Suu Kyi stressed the importance of Japan's aid reaching ethnic minority areas where it is most needed. Suu Kyi said she also asked Japan to consider strengthening Myanmar's democratic institutions.
Japan was Myanmar's largest aid donor until it cut most funds in 2003 after pro-junta thugs attacked Suu Kyi's motorcade on a political organizing trip in northwestern Myanmar. The military government then placed her under house arrest, which ended in November last year.
Japan has continued small amounts of humanitarian grass-roots aid for the health and education sectors and has also maintained some trade ties with Myanmar since then. The aid was allotted without violating Western sanctions against Myanmar, and Japan did not impose sanctions on its own.
But Gemba's visit is considered a reopening of better ties between the countries with a long history.
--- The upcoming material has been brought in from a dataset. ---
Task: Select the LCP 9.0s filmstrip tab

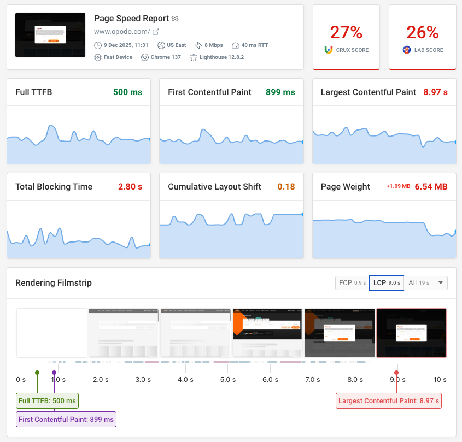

In his meeting with government officials, Japan also offered increased economic help for the education and agriculture sectors.
His visit follows several nations that have sent officials to Myanmar after its new, nominally civilian government made political reforms this year.
U.S. Secretary of State Hillary Rodham Clinton and Thai Prime Minister Yingluck Shinawatra visited earlier this month.
Yingluck, after meeting with President Thein Sein, became the first prime minister from the Southeast Asia region to meet Suu Kyi.
Last week, Suu Kyi formally registered her party for any upcoming elections, returning the Nobel laureate to the political arena and winning plaudits from her political rivals in Myanmar's military-dominated parliament.
Suu Kyi decided last month to formally rejoin politics after recent government reforms. With National League for Democracy leader Tin Oo and other party members she registered the party at the Union Election Commission in the capital, Naypyitaw.
The party boycotted last year's general elections because of restrictive rules that among other things prevented Suu Kyi from being a candidate. The government has since lifted many of those restrictions.